そして、次に発見された遺体が遺族の元へ戻るまでの過程を書いた「墜落遺体」(講談社プラスアルファ文庫/飯塚訓・著)。この本はあまりにも大変な状況で最初方でギブアップしそうになりました。あまりにも生々しく、壮絶で。520名の犠牲者に対して棺桶が2000個以上になったという状況だけでも、壮絶さは伝わるはず。損傷が激しく、目視ではわからなくなってしまった遺体を遺族の元へ帰そうという努力と、身元確認作業の一部始終が書かれており、これが現実なんだと読み進みました。あの時、遺体が搬送された体育館で何があったのかのすべてを。そして、同じ著者の本で「墜落現場-遺された人たち」(講談社プラスアルファ文庫/飯塚訓・著)という本にも出会いました。これは、残された遺族のその後、事故現場に一番に到着したという消防団の方の話、自衛隊員の話、葬儀屋さんの話、検死をした医師看護師の話、そして生存者が運ばれた病院で起こった様々なこと・・・。
20年前の事故では思ってもみなかったこと、想像が及ばないことがたくさん起こっていました。尻餅事故の修理をした時のミスという完全に人災での事故が真相だったようなのですが(これにもまだまだ謎や納得いかないところがあるそうな・・・)、色んなことを考えさせられる読書となりました。私なんて単純に、腐敗の進行が・・・なんていわれると寒い時期だったほうが良かったのかな?なんて思いますが、あと1ヶ月ずれていたら寒くて生存者の方の命が危なかったそうな。そしてそれだけ発見に時間がかかったのなら、空から見渡せる海とかの方がよかったのでは?なんて思うのですが、以前読んだことがある「機長からアナウンス」(新潮社/内田幹樹・著)というパイロットの方のエッセイによると、海面に降りるというのは本当に難しいことなのだとか。胴体着陸になるので、波の角度に合わせて衝撃が少ないように降りなきゃダメなのだそうですが、操縦が利かなくなっていたことを考えるとかなり難しい状況のようです。また落ちた後、救出するのも大変だそうで・・・。

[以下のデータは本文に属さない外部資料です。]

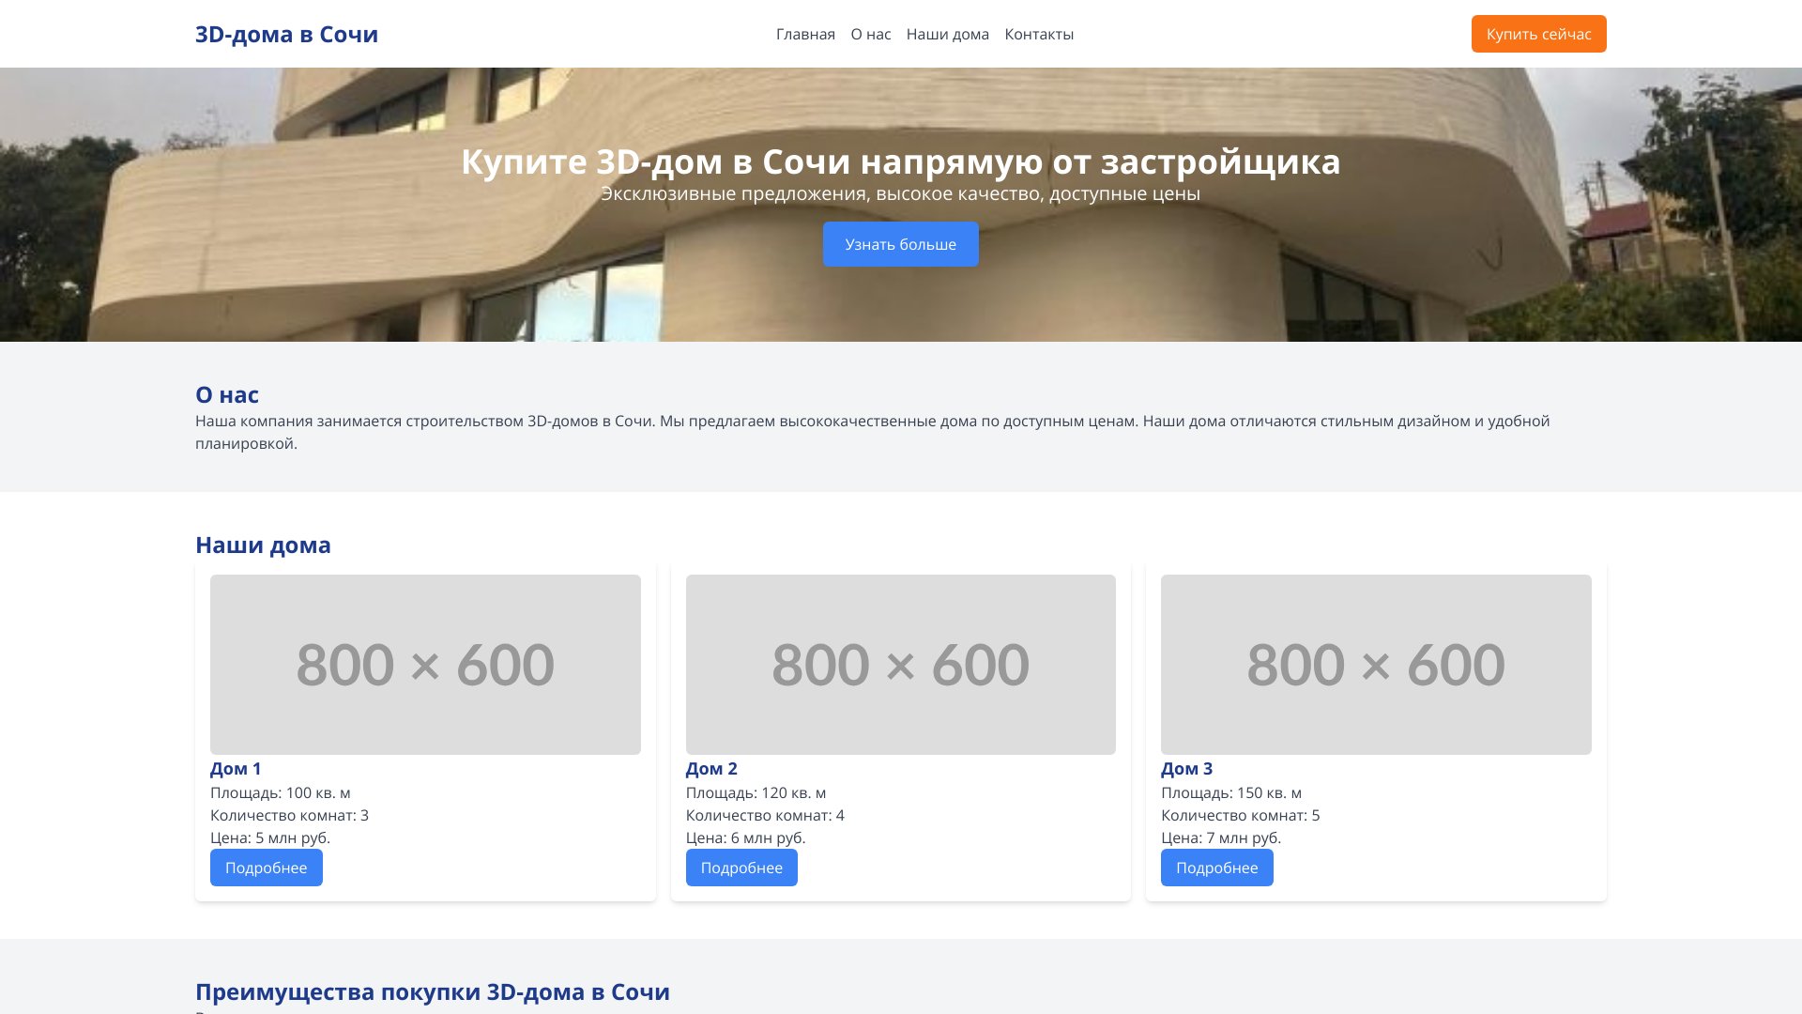Click the Подробнее button for Дом 1

pyautogui.click(x=266, y=868)
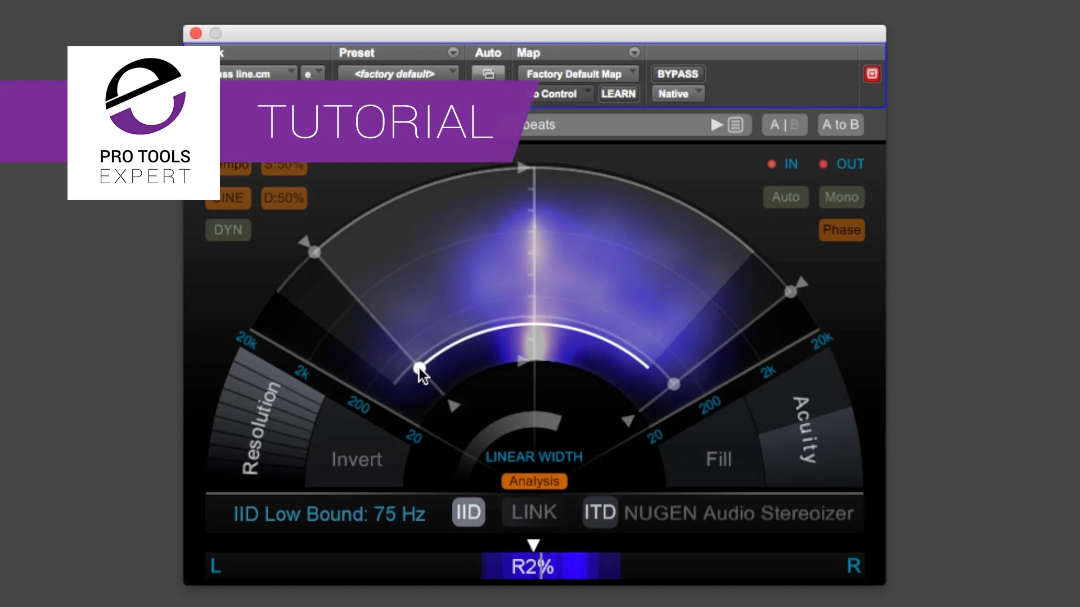Switch to the A|B comparison view
The width and height of the screenshot is (1080, 607).
coord(784,125)
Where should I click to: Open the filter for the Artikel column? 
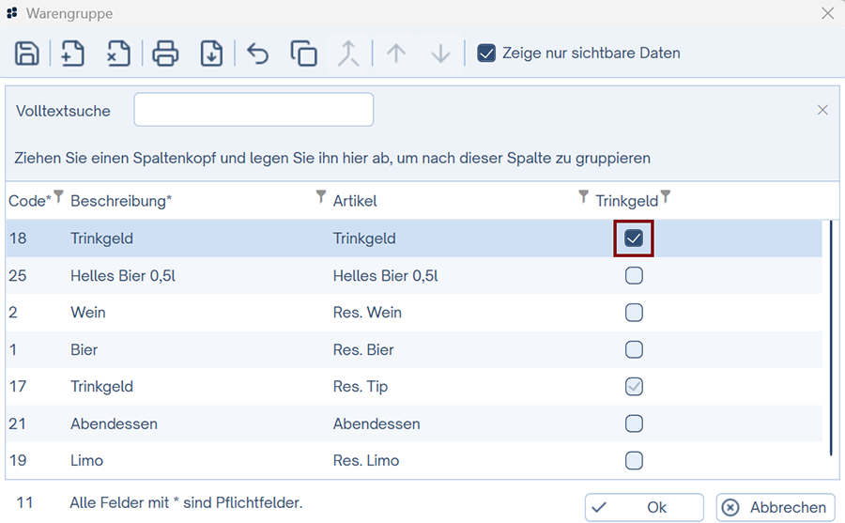tap(583, 197)
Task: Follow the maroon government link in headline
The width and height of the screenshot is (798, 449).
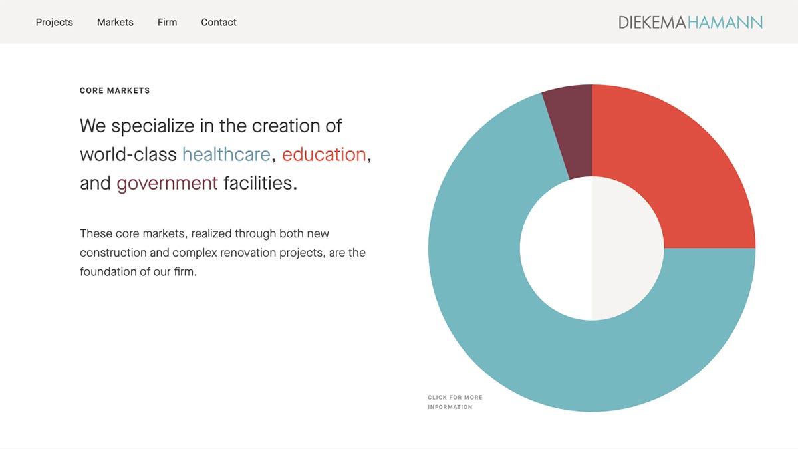Action: (x=167, y=183)
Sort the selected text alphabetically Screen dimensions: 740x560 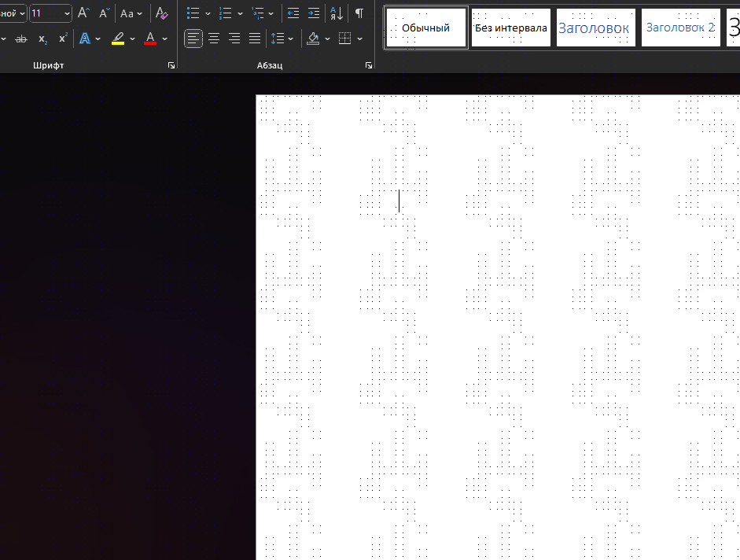point(337,13)
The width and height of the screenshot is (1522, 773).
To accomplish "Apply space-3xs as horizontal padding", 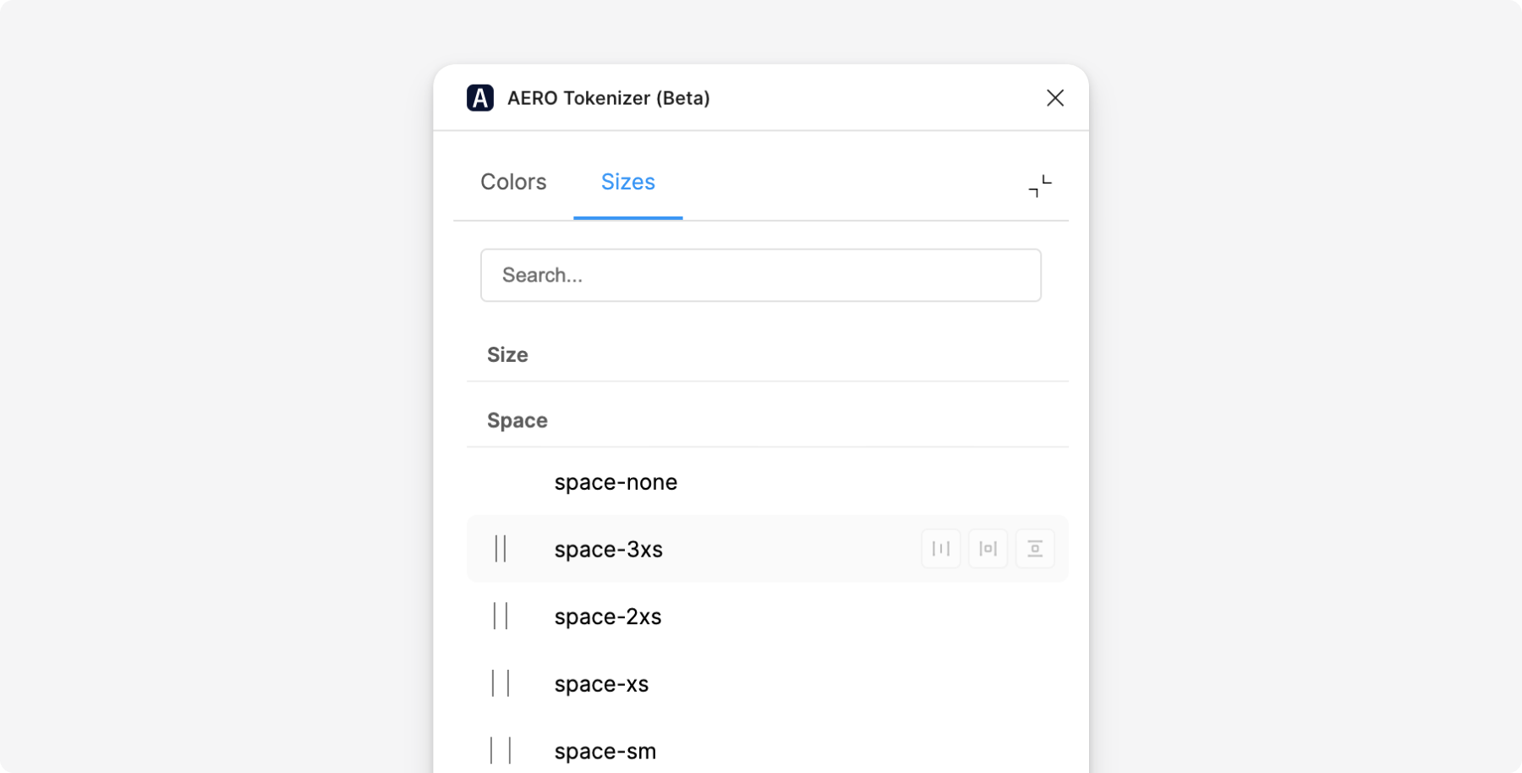I will click(988, 549).
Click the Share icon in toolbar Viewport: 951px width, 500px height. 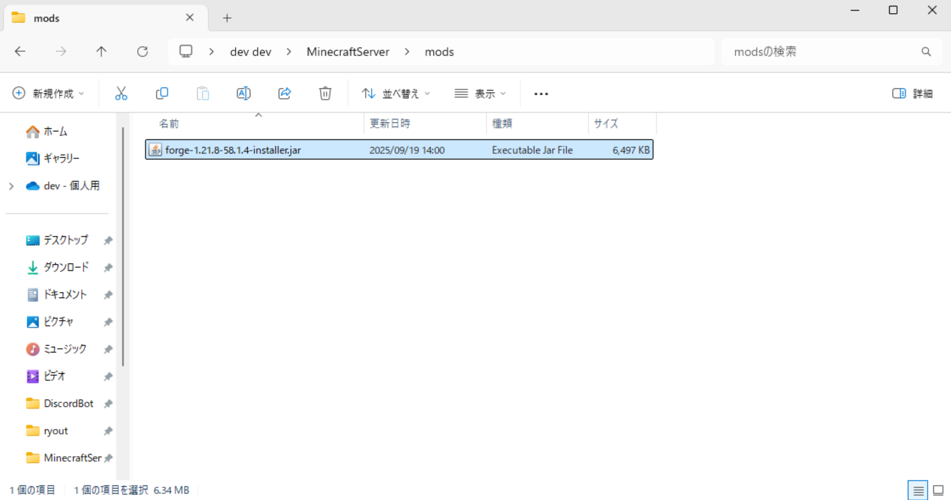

今回の読書ではジャンボ機墜落という事故の大きさ、遺された人の思い、日航に対する遺族の思い、日航の立場、遺体を遺族の元に帰そうと努力する人たち・・・色んな状況が見えました。万が一、私が犠牲者になったとしたら、うちの家族は私を見つけてくれるのだろうか?「あんたの体の特徴なんてわからんわぁ~」などと言う薄情な家族に、私の歯並びの特徴を話したりして。矯正したいなぁ~なんて日々思うこともあった歯並びですが、これが特徴になるのなら・・・なんて思ったりもしています。みなさんも、きっかけがあったら、ぜひこういうタイプの読書もしてみてください。そして、偏った方向だけではなく、できるだけ色んな立場の側から書いたものを読んでみてください。私もいくつか読んでみて、組織というものには色々立場がありなかなか思うように動けなかったりすることもあることを知りました。私ももう少し日航機事故についての本は視野を広げて読み進んでみようかと思っています。